Let it be of any business you think; it’s all about the efforts of the workforce and the smart decisions by the executives, which paves the way to success. However, the most important aspect is that when any business reaches at its peak, there may be a downward trend in its business operations, it is important to keep an eye on the market trends and find a suitable strategy to mitigate the risk. What do you think of this? Yes! the companies have to look into and take the appropriate decisions to sustain.
According to my opinion, the existing giants are capable of identifying the threat in advance and know well how to deal with it. But what exactly happened in the case of Aircel? Have they done well in the beginning? The journey started way back in 1999, and everything was going exceptionally good until March 2018, the telecom operator filed for insolvency.
Aircel struggled to continue operating as a business after Jio entered the telecom sector since they suffered enormous losses of almost $150 billion. In the same year, they generated a profit of 120 Crores, but with the losses, they chose to discontinue the whole business and signed off. Most likely, they would have attempted every method to resume their activities but remained quite unfortunate. Also, survival is a key component of every organization; because which they weren't able to, so they took a step back.

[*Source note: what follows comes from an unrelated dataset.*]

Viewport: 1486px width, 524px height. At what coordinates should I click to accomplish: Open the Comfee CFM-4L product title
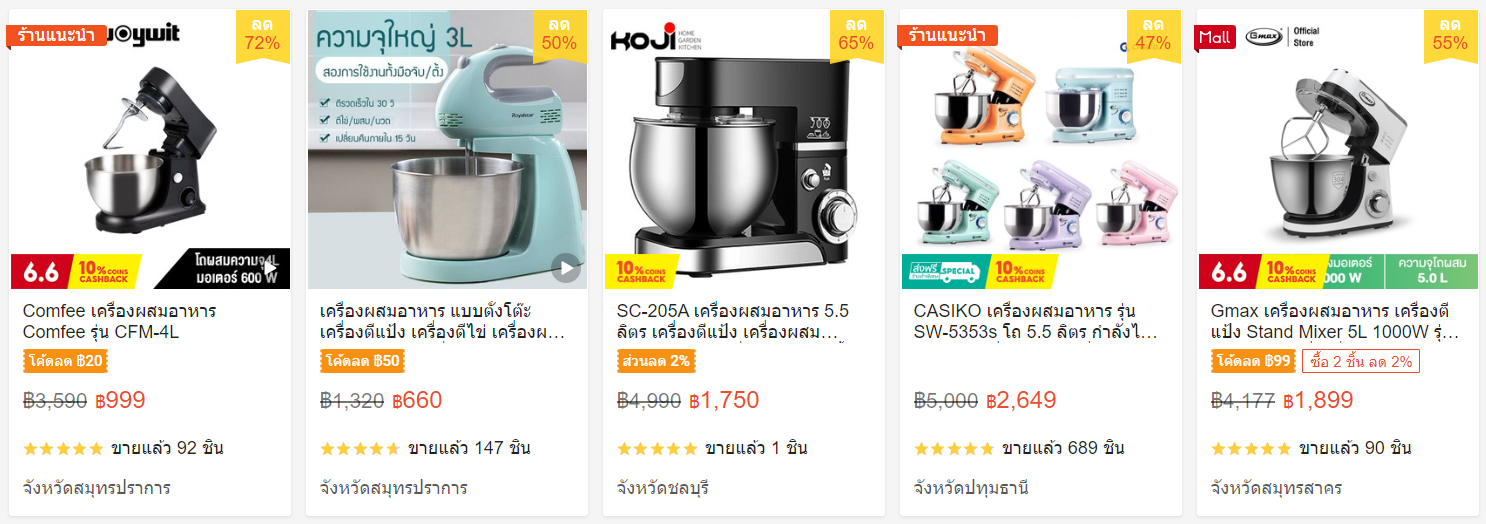(x=120, y=321)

Aircel served their customers for a long period of time before falling, but what were their reasons for failure? Was there any last hope to rise again? Let us get into it:
Sudden Decrease in the Market share
Indeed Aircel was one of the top ten and the fifth-largest operator, and it also had a share of 8.5% of the market. However, shares plummeted when Jio entered the space with a market penetration strategy. The situations were unfavorable for Aircel and prompted it to lower the price to maintain its shares, but they backfired. Even then, to stay alive with the customers and the market, they reduced the price further, which led to negative operating cash flows and losses. Eventually, they were completely out of the game.
As far as my intellect goes, no company is sheltered in this competitive world; even if they showcase a supreme touch with the customers, any future value proposition can bounce them back. Do you agree? I believe you agree to my thought. It’s better for firms to be vigilant in their target market and ponder about smooth movement to overcome risk.

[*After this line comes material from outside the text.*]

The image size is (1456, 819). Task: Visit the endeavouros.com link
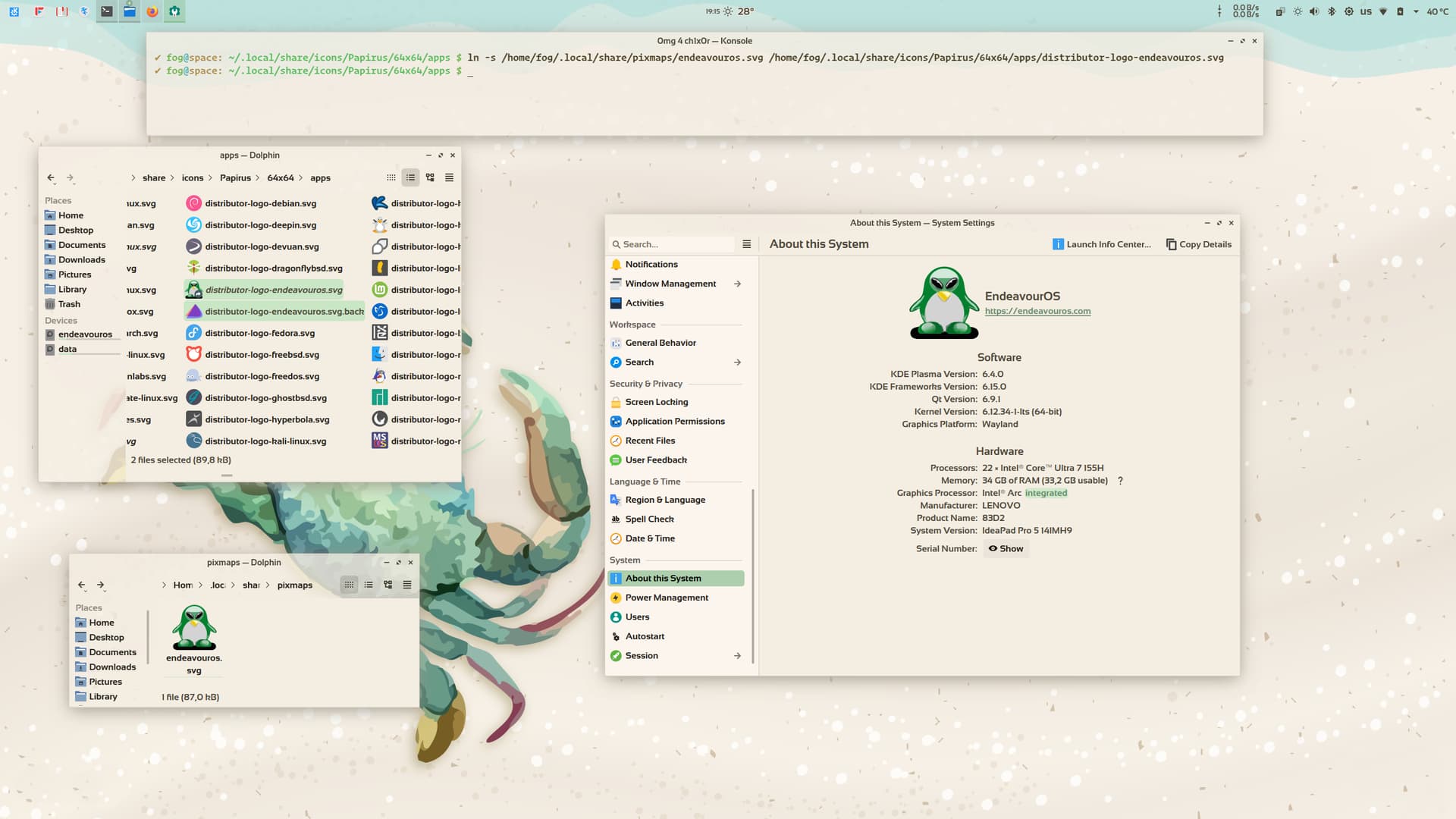[x=1037, y=311]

Additionally, as the funds were insufficient and due to the negative cash flows for operating business tasks, they were not even able to pay the tower companies or the interconnect fee to other service providers.
The Merger with Reliance, that never was
Aircel anticipated that they may get adequate funding from Reliance and be the lender of last resort, but nothing has worked in their way of thinking, and Reliance went back.
Why did they decide not to assist in their tough times? Can you recall the Aircel-Maxis scam back then? The reason why Reliance didn’t favor Aircel, and since it was a sensational case, they may have dropped their business plans.
In case if the merger could have happened, Aircel had a great chance to recover from the outstanding debt of 14000 Crores. Moreover, handling the telecom operations is a bit challenging as it requires huge funds to cover the risks.
Debt Restructuring Program
As the business activities were not up to the mark, Aircel came up with a plan to issue shares on account of the Strategic Debt Restructuring Programme so that they could deal with the existing losses. May be they would have thought this plan works well and can be able to bring back their strong position in the market.
However, everything was quite unfortunate that the RBI has introduced few rules for the Strategic Debt Restructuring Programme by making it stringent and passed an order that the current SDR should be cleared within six months; otherwise, it will be transferred to the National Company Law Tribunal. May be it could have been the great unexpected rule for Aircel that caused the stoppage of the SDR programme.
Though Aircel became unsuccessful, they put forth all their efforts to serve the customers back again, but finally they had to surrender themselves as all the doors remain unopened.
To sum up, the initial journey never foresees that there would a major risk of collapse. Winning and losing is a part of the game. I would wish that Aircel should come back with competent strategies and sustain just like the other operators. Let us see for their arrival.